[Instruction] Output as a numbered list, skipping blank lines, everything in the listing from the line containing "Given: Click the Đất hành chánh zone label" down to the line containing "Looking at the", and leave out the pictures.

>> Begin Data shown

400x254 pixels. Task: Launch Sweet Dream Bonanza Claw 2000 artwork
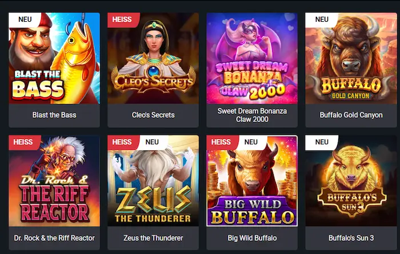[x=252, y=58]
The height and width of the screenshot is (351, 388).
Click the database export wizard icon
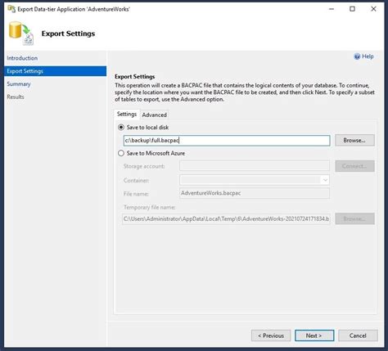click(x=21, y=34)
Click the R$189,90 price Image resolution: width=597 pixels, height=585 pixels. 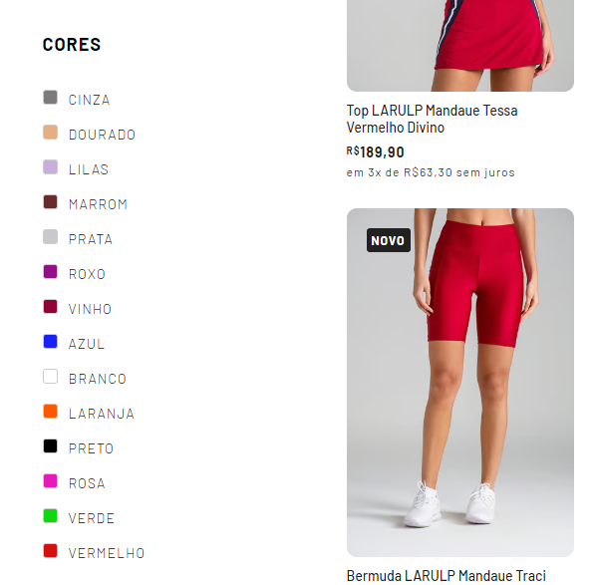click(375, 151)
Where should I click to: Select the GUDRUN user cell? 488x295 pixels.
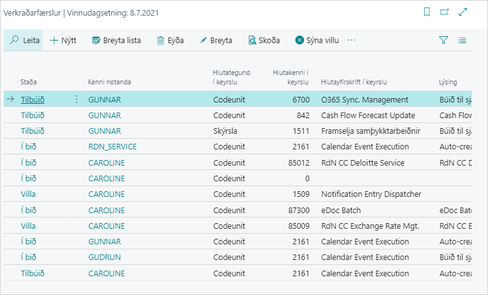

>> End Data shown
>> Begin Data shown

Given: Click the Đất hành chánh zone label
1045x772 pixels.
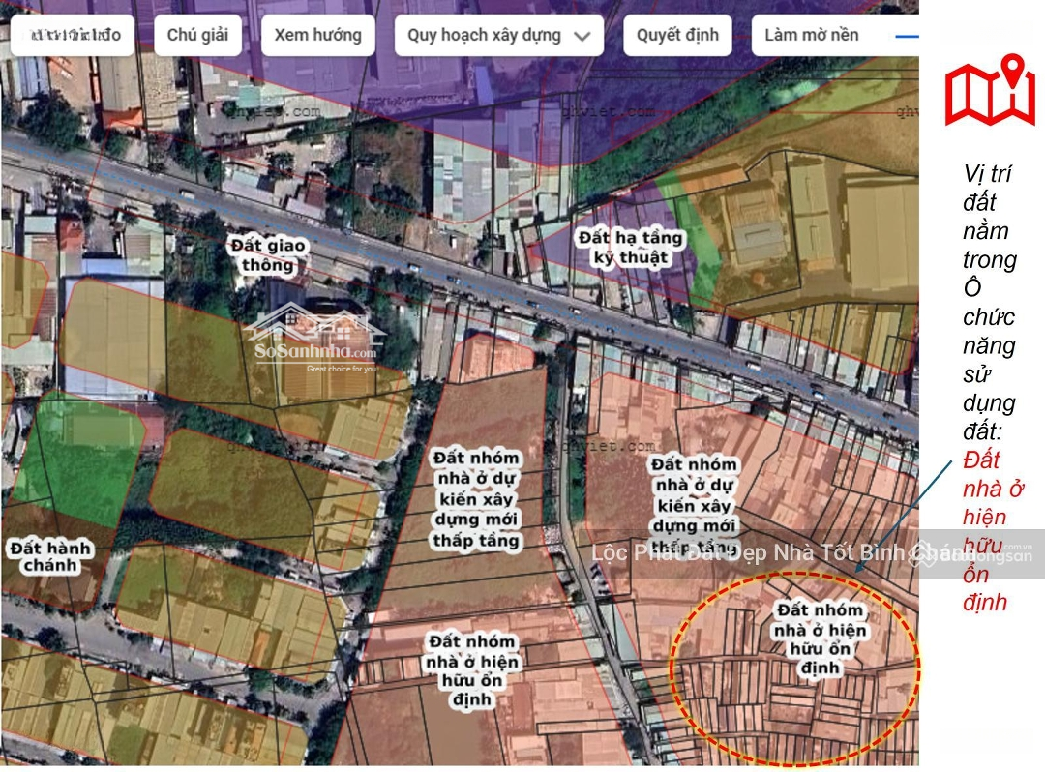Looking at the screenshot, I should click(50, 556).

>> End Data shown
>> Begin Data shown

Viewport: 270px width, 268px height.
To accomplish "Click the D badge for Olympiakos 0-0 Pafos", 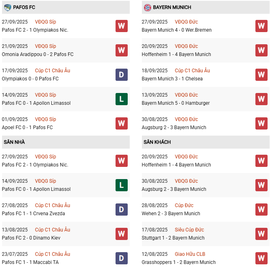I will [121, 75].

>> End Data shown

[The answer]
1. Given: Click the Đất hành chánh zone label
2. 1045x772 pixels.
3. Looking at the screenshot, I should click(50, 556).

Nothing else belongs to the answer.